Kiedy Maja wstała następnego dnia, już od rana czekały na nią nowe obowiązki. Dziewczyna jednak bardzo się cieszyła i od razu ubrała się. Pobiegła do stajenki w której stał koń i... świnka! Tak, świnka dziadka. Miała już swoje lata, a klaczka która miała na imię Armania szybko zaprzyjaźniła się z nią. Ani świnka ani klacz nie czuły się samotne. Maja nakarmiła świnkę i wyczyściła boks konia. Wyszczotkowała klacz i założyła jej kantar. Wyprowadziła Armanię na małe pastwisko i pobiegła obudzić rodziców.
Następnego dnia
Maja migiem podniosła się z łóżka i przypomniała sobie, że dawno nie pisała nic w swoim dzienniku. Więc zapisała:
Mój koń jest super! Dzisiaj jadę do sklepu jeździeckiego!
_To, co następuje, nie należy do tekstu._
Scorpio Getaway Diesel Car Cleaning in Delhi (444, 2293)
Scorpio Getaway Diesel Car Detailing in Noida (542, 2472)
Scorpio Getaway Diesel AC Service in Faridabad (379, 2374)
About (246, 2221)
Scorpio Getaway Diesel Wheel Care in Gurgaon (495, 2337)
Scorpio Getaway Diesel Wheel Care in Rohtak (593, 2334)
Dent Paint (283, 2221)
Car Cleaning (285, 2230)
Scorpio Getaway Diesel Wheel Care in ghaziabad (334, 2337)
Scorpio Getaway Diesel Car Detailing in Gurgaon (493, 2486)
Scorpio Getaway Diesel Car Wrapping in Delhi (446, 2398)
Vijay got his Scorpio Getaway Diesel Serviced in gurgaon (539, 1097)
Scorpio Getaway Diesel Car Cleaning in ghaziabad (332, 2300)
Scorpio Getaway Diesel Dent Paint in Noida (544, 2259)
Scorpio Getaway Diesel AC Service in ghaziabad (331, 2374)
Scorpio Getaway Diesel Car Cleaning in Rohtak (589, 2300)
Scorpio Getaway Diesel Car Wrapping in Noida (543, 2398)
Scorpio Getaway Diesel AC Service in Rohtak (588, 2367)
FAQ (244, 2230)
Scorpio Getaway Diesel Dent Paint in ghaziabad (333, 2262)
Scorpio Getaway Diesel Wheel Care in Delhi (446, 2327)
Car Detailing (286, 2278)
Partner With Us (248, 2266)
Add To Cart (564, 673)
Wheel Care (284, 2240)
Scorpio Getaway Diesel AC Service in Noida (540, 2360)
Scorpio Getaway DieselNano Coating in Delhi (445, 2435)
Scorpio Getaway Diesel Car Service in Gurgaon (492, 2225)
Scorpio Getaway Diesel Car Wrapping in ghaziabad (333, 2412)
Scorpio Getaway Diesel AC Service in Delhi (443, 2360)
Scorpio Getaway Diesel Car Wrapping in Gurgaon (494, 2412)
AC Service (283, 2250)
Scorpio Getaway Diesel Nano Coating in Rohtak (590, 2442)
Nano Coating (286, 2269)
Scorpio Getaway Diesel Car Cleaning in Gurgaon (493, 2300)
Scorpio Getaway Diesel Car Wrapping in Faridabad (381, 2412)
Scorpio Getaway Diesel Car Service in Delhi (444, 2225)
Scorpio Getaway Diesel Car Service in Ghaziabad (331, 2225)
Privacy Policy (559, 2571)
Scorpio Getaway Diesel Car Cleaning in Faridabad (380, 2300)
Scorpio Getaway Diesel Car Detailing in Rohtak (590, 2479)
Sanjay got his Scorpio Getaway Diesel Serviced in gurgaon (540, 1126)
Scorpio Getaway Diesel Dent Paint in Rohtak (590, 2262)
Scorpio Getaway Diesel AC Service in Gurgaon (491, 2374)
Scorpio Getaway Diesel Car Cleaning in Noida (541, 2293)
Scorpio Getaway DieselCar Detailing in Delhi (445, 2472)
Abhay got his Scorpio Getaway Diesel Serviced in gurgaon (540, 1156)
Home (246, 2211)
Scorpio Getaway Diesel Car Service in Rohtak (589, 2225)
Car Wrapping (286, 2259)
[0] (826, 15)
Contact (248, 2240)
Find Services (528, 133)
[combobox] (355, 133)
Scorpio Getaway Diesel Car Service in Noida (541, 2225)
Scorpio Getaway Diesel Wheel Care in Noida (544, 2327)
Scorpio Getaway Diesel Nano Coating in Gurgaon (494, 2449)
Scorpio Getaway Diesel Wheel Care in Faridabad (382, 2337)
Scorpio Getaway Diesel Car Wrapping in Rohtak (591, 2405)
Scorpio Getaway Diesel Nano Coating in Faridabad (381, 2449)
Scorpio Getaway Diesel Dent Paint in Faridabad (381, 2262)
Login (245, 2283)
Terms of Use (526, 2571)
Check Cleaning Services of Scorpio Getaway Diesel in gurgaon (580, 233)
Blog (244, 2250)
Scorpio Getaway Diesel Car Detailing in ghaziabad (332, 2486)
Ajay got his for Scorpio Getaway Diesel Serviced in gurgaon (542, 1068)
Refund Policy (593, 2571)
Faktycznie dzisiaj Maja jechała do sklepu jeździeckiego. Oporządziła konia i razem z rodzicami pojechała do sklepu. Kiedy byli na miejscu Maja była zachwycona! Armania była karym koniem więc wszystkie czapraki do niej pasowały. Bo przecież do czarnego pasuje wszystko! Wybrała sobie bordowy czaprak i ochraniacze. Pani ze sklepu powiedziała że najlepiej jest dobrać wszystko do konia, więc zaproponowała że pojedzie z nimi i wszystko dopasuje. Oczywiście moi rodzice się zgodzili. Pani zadzwoniła po drugą sprzedawczynię i wyszła z nami ze sklepu. W domu Maja wyprowadziła Armanię i pani dopasowywała siodło. Najlepiej pasowało czarne siodło. Dziewczyna od razu wybrała strzemiona, puśliska i popręg. Do kompletu wybrała również ogłowie, wędzidło wodze itp. Rodzice zapłacili a Maja cieszyła się niezmiernie.